__Page extract__.
Friday Review

Hema arangam: Myriad portrayals

Kiranmayee Madupu

Kiranmayee Madupu  


‘Hema Arangam’ celebrated its first anniversary by hosting a blend of art forms.

Hema Arangam Cultural Society celebrated its first anniversary at CCRT on Republic Day. Students of Hema Arangam, Bharatanatyam dancer Kiranmayee Madupu, costume designer Ghana NB and sand artist Kanth Risa mesmerised the audience with their creativity.

Kiranmayee Madupu, disciple of veteran guru Hemamalini Arni, who has named her cultural organisation in honour of her guru, has come a long way by sheer hard work, dedication and devotion to dance.

The evening’s performance began with her students taking the stage.

__Task__.
Quote the whole article on the Hema Arangam anniversary, word for word. The material that comes next isn't needed for anything here.

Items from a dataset
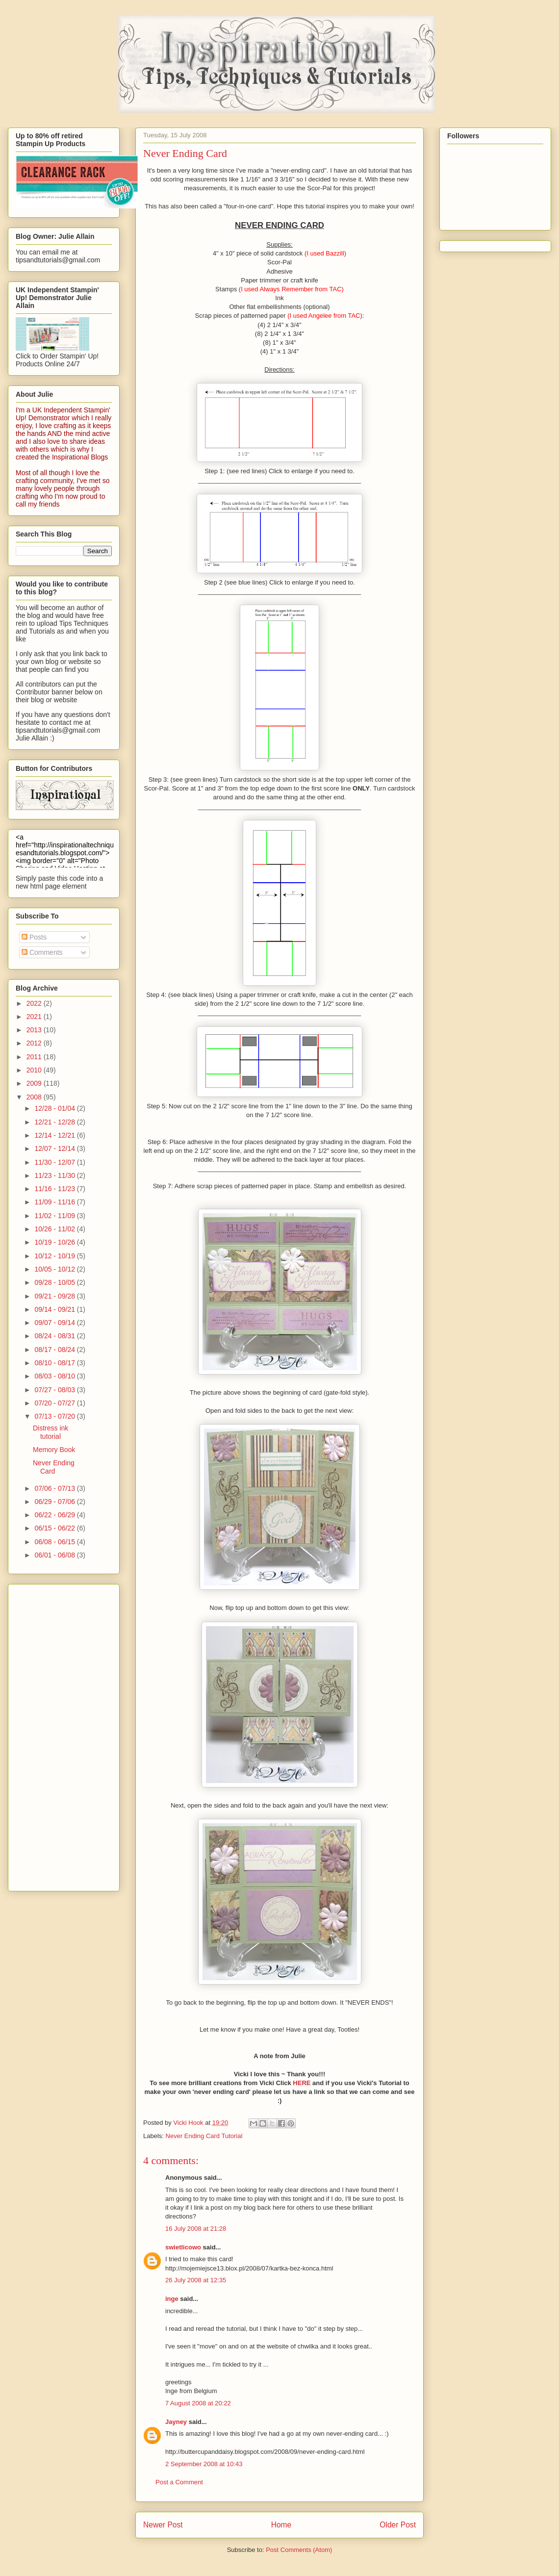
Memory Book (54, 1450)
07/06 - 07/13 (55, 1488)
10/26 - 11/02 (55, 1229)
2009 (35, 1083)
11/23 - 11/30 (55, 1175)
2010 (35, 1070)
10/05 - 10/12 (55, 1269)
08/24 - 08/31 (55, 1336)
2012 (35, 1043)
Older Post (398, 2525)
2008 (35, 1097)
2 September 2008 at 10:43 (204, 2464)
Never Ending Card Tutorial (204, 2136)
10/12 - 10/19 (55, 1256)
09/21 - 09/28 (55, 1296)
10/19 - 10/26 (55, 1242)
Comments (42, 952)
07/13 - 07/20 (55, 1416)
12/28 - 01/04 (55, 1108)
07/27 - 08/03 (55, 1390)
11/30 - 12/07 (55, 1162)
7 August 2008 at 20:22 (198, 2403)
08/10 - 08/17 (55, 1363)
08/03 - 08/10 (55, 1376)
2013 (35, 1030)
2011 (35, 1057)
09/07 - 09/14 (55, 1322)
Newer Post (163, 2525)
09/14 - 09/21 (55, 1309)
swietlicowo (183, 2247)
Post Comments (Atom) (299, 2549)
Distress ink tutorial (50, 1432)
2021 (35, 1016)
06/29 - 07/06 (55, 1501)
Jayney (176, 2421)
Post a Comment (179, 2482)
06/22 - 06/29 (55, 1515)
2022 (35, 1003)
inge (171, 2298)
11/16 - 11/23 (55, 1189)
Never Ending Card (54, 1467)
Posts (34, 937)
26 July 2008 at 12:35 (195, 2280)
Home (281, 2525)
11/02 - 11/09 (55, 1216)
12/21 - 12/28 (55, 1122)
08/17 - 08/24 (55, 1349)
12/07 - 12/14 (55, 1148)
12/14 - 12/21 (55, 1135)
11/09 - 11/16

__Exercise solution__.
Friday Review

Hema arangam: Myriad portrayals

Kiranmayee Madupu

Kiranmayee Madupu  


‘Hema Arangam’ celebrated its first anniversary by hosting a blend of art forms.

Hema Arangam Cultural Society celebrated its first anniversary at CCRT on Republic Day. Students of Hema Arangam, Bharatanatyam dancer Kiranmayee Madupu, costume designer Ghana NB and sand artist Kanth Risa mesmerised the audience with their creativity.

Kiranmayee Madupu, disciple of veteran guru Hemamalini Arni, who has named her cultural organisation in honour of her guru, has come a long way by sheer hard work, dedication and devotion to dance.

The evening’s performance began with her students taking the stage.